Le Languedoc du XVIe siècle n’est pas un décor silencieux, mais une terre traversée de mouvements, d’idées neuves, de foi en quête d'expression. À la veille de la Réforme, cette région est l’une des plus urbanisées du royaume, animée par des cités prospères comme Montpellier, Nîmes, Castres, Uzès ou encore Alès. Ces villes sont autant de carrefours où circulent commerçants, étudiants, artisans venus de loin, et avec eux, de nouveaux courants religieux.
La mémoire médiévale reste vive : hérésie cathare, guerre contre la papauté, autonomie municipale. Une tradition d’indocilité marque le paysage languedocien. Dès le début du XVIe siècle, des courants humanistes s'enracinent dans les villes grâce à l’imprimerie (implantée à Montpellier dès 1530), à l’Université, aux correspondances élargies. Ce sera le terreau sur lequel la Réforme luthérienne puis surtout calviniste trouveront à s’implanter.
C’est dans les villes du Languedoc, plus tôt et plus puissamment qu’ailleurs en France avec Paris ou Lyon, que la Réforme va prendre corps. Selon les travaux de Denis Crouzet (Les Guerriers de Dieu, 1990), la région représente dès la décennie 1560 l’un des bastions protestants les plus structurés du royaume, derrière la région de Genève.
L’implantation de la Réforme à l’échelle urbaine s’explique par plusieurs canaux complémentaires :
Les premiers groupes protestants se réunissent discrètement dans des maisons privées (“prêches” nocturnes signalés en 1547 à Montpellier d’après les archives municipales), tolérés tant que leur dimension reste privée. Mais à partir de 1560, la crise politique nationale (affermissement du pouvoir central, assassinats, croissance de la contestation religieuse) accélère la publicisation du culte réformé.
Il n'est pas rare qu'une même rue de Nîmes ou de Montpellier alterne avec une étonnante rapidité entre prêche protestant clandestin et procession catholique, selon les tournants politiques locaux.

[Énoncé rédigé 1] Recopiez à l'identique le passage du texte sur la Réforme en Languedoc compris entre "L’implantation de la" et "du culte réformé.", bornes incluses.
[Énoncé rédigé 2] Reprenez la rédaction du texte sur l'implantation de la Réforme en Languedoc à partir de sa dernière phrase.

Matériel brut:
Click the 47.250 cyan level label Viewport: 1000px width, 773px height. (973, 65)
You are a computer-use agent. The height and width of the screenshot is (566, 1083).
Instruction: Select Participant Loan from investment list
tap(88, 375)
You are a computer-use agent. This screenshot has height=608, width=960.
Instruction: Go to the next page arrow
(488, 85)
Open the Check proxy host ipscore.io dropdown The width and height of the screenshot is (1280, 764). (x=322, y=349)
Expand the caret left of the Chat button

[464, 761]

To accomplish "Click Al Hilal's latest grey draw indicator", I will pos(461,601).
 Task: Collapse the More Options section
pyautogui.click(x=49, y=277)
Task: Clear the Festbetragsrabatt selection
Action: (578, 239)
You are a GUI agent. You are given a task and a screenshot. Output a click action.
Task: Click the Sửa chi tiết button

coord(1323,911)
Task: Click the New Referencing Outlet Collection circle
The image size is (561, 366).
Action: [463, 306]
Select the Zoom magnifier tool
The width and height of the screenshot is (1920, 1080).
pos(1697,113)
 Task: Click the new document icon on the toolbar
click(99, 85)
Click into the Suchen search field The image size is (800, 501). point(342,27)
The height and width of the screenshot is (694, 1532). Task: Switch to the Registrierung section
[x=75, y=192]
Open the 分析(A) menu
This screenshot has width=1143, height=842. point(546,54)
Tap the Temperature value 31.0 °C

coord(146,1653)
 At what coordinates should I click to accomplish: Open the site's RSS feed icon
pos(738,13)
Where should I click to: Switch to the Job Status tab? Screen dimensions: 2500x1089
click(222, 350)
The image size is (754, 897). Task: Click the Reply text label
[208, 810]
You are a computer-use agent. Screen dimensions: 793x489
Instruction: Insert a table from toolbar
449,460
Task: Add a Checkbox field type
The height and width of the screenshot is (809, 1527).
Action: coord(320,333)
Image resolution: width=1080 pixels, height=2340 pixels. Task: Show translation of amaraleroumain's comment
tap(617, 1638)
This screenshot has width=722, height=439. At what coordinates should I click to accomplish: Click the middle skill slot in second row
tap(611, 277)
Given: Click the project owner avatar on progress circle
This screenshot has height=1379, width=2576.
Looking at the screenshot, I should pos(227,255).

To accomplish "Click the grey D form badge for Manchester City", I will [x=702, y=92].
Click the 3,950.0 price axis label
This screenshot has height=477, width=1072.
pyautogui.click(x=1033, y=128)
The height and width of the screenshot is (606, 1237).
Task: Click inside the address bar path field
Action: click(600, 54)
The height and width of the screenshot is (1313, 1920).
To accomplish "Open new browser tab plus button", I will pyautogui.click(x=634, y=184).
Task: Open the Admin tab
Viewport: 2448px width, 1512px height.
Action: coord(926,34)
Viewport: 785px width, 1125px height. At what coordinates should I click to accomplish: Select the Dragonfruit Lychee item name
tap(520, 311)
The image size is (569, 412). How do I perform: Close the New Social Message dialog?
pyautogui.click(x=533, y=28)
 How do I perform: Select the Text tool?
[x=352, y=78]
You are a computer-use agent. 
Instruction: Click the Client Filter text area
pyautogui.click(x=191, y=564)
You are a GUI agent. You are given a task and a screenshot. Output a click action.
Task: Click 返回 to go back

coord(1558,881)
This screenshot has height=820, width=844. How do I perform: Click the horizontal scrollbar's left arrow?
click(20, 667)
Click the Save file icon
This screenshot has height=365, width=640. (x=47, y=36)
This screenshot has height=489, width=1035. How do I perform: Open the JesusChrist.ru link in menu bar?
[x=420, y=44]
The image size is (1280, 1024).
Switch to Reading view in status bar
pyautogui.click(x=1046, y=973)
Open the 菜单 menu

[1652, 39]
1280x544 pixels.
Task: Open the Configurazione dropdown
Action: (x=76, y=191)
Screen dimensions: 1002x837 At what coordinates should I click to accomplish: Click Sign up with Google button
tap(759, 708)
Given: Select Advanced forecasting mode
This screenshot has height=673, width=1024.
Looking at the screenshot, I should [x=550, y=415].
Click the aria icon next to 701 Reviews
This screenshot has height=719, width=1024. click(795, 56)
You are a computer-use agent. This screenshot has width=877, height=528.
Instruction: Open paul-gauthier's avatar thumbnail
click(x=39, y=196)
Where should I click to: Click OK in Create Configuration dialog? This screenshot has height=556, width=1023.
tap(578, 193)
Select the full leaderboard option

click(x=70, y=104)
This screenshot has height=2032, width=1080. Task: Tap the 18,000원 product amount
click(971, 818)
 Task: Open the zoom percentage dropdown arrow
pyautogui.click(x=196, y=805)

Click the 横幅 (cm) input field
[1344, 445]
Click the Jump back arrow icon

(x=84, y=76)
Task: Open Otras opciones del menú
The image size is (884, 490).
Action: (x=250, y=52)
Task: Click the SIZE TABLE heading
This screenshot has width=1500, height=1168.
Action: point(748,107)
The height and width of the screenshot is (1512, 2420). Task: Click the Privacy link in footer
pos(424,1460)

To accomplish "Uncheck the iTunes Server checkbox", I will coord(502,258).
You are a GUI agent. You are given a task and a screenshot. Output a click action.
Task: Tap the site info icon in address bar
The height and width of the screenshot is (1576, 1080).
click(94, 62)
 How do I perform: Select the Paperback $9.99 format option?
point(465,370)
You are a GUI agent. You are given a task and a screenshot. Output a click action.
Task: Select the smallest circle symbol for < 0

[Réponse finale 1]
L’implantation de la Réforme à l’échelle urbaine s’explique par plusieurs canaux complémentaires :
Les premiers groupes protestants se réunissent discrètement dans des maisons privées (“prêches” nocturnes signalés en 1547 à Montpellier d’après les archives municipales), tolérés tant que leur dimension reste privée. Mais à partir de 1560, la crise politique nationale (affermissement du pouvoir central, assassinats, croissance de la contestation religieuse) accélère la publicisation du culte réformé.

[Réponse finale 2]
L’encadrement des villes du Languedoc par des consuls élus offre une relative autonomie vis-à-vis du pouvoir royal, ce qui facilite les conversions collectives. À Castres ou Uzès, les édiles eux-mêmes se convertissent, avec près de 80% du Conseil municipal de Castres protestant dès 1562 ! (cf. Histoire générale du Languedoc, Privat, 1984).
Cette configuration explique que, lorsque commencent les Guerres de Religion (1562-1598), la lutte n’oppose pas simplement protestants contre catholiques, mais retentit jusque dans l’administration municipale — parfois divisée, parfois alliée autour de la foi nouvelle. Des quartiers entiers deviennent “protestants”, voyant naître écoles, hôpitaux et même réseaux d’entraide, anticipant de la sorte le rôle de l’Église Réformée dans la société laïque moderne.
Derrière le dynamisme urbain affleure une résistance féroce : exécutions publiques (la pendaison du pasteur Pierre Laporte à Montpellier en 1559), émeutes anti-huguenotes et représailles sanglantes. Le massacre de la Michelade à Nîmes (1567), où plus de 80 catholiques sont tués par des protestants dans l’esprit de vengeance et de peur, illustre la violence des antagonismes exacerbés par des décennies d’intransigeance religieuse (cf. Philippe Joutard, Les Camisards).
Pourtant, la Réforme survit, portée par une discipline interne remarquable : chaque Église locale tient des registres, assure l’éducation de ses enfants par la création d’écoles confessionnelles, vient en aide aux pauvres par les “diaconies”, et forme des pasteurs envoyés à Genève ou Lausanne.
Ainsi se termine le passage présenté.